Philippe (UOttawa): Tinnitus management counselling can be a difficult task for students during clinical placement. As many different theories and rehabilitation plans exist to manage the symptoms, it can be difficult to choose, with confidence, treatment course which will be most appropriate. Despite numerous research studies, the variability and the lack of evidence regarding certain aspects of tinnitus (dietary impacts for example), increases the difficulties when responding to the client’s questions. Developing treatment plans based on factual evidence to treat tinnitus is well suited for an audiologist, hopefully, the growing evidence body on the subject will make it easier for new graduates to feel more confident with the implementation of their tinnitus management programs.

Kelsey (UBC): One challenge audiology student’s face in Canada is the uncertainty of quality internship and externships.
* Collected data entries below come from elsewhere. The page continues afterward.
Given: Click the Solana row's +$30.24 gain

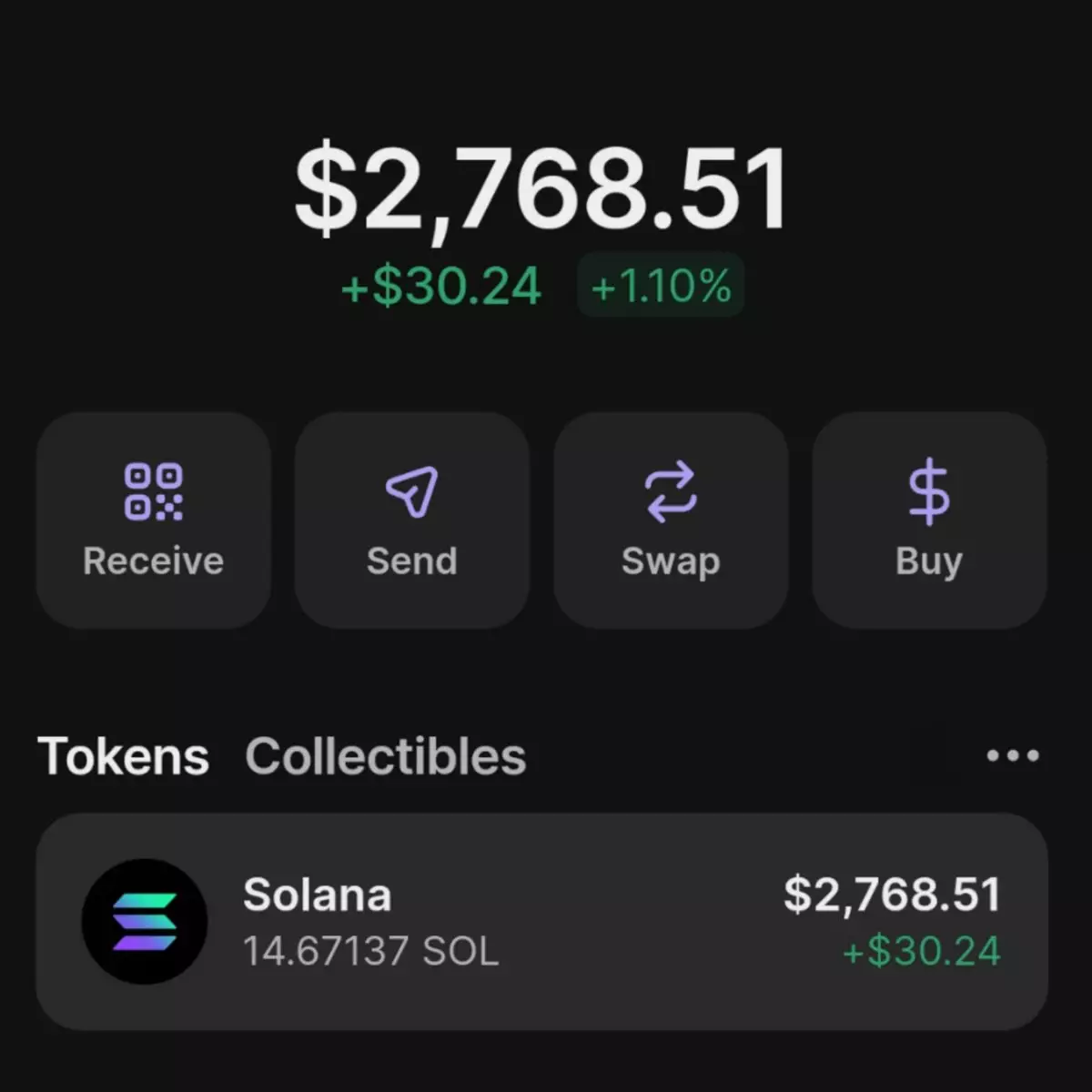Looking at the screenshot, I should tap(921, 952).
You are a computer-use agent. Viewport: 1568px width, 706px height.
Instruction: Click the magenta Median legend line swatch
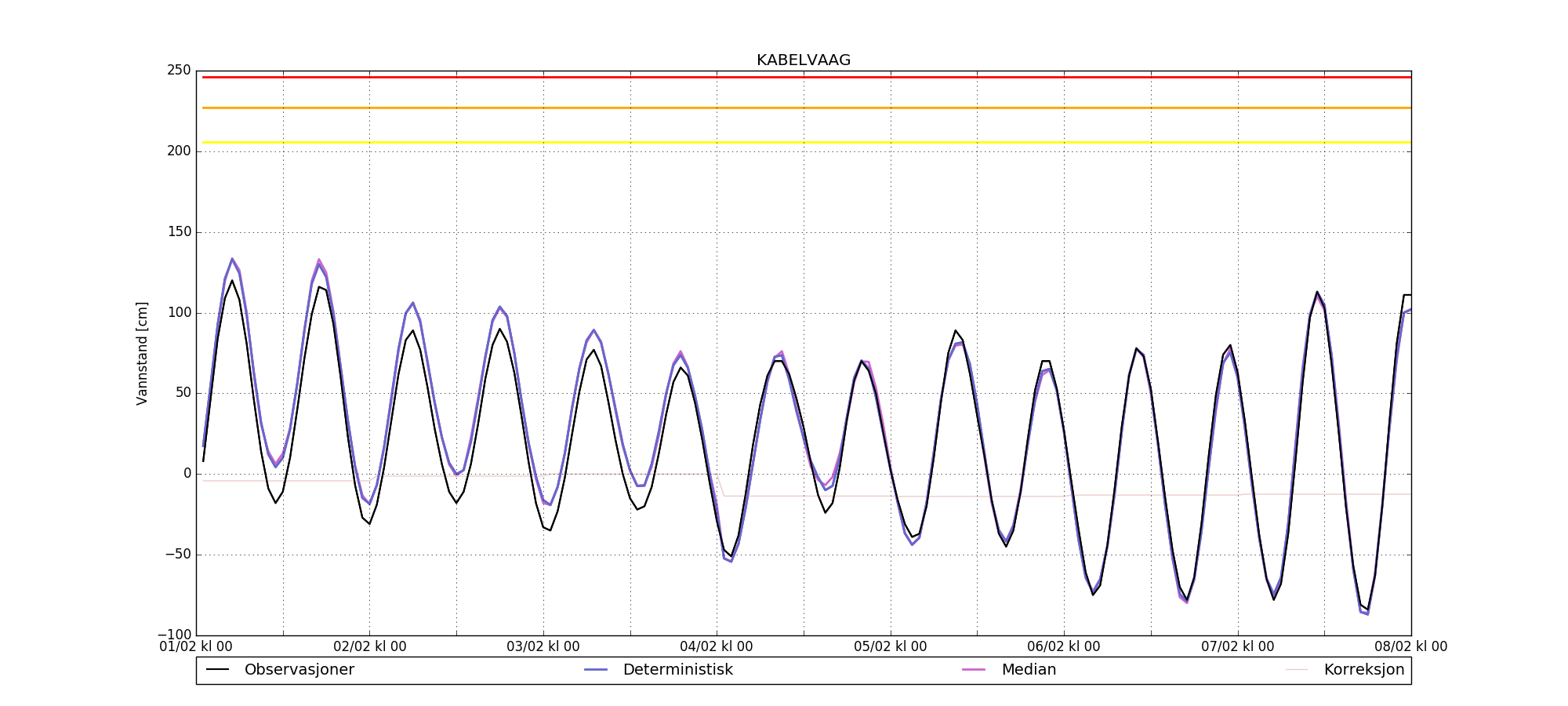point(974,670)
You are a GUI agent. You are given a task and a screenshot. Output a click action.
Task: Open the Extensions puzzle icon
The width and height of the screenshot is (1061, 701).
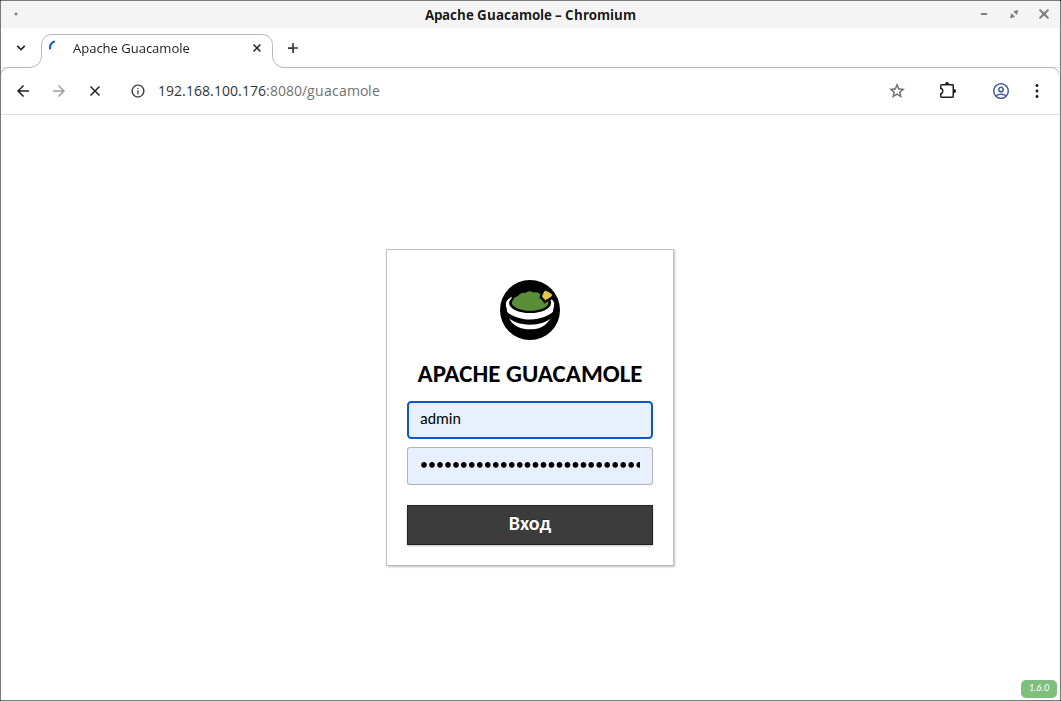[x=947, y=91]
These placements are where we build the groundwork of our clinical skills before we enter the working world, and so we rely on our clinical educators to be motivated, positive role models and available to help us learn. For some students, this can become especially stressful as there are so few clinical educators available that relocation is sometimes inevitable, during a time when students are already financially unstable.

Lauren (Dal): With our ever-evolving and growing population in Canada, I think students feel more aware and concerned about their preparedness entering the field regarding their cultural competency skills. This is an area that many students would love to see an increase in our educational programs to better prepare us for these types of situations to ensure that we can provide the most effective and respectful care to all of our patients.


Thank you so much Viktoria, Ali, Bailey, Philippe, Kelsey, and Lauren for your insight and thoughts. They are truly appreciated.

About the author

Sarah Mason, MClSc, AuD, CAA President

Dr. Sarah Mason received a Bachelor of Science from Dalhousie University and a Master’s of Clinical Science (Audiology) from Western University. She received her Doctor of Audiology degree from A.T. Stills University. Dr. Mason worked at Children’s Hospital in Seattle, Washington for over a decade.  She then worked as Clinical Director for a group of private practice clinics in Ontario.   Dr. Mason currently serves as the Academic Coordinator for Clinical Education at Dalhousie University where she teaches courses in clinical methods and pediatric aural rehabilitation. She is a member of the Advocacy Committee as well as the Practice Education Committee at the School of Communication Sciences and Disorders. She also supervises patient care through the Dalhousie Hearing aid Assistance Program and on-site Audiology Clinic at the school. Her professional interests include special populations, family centred counselling, student advocacy and mentorship.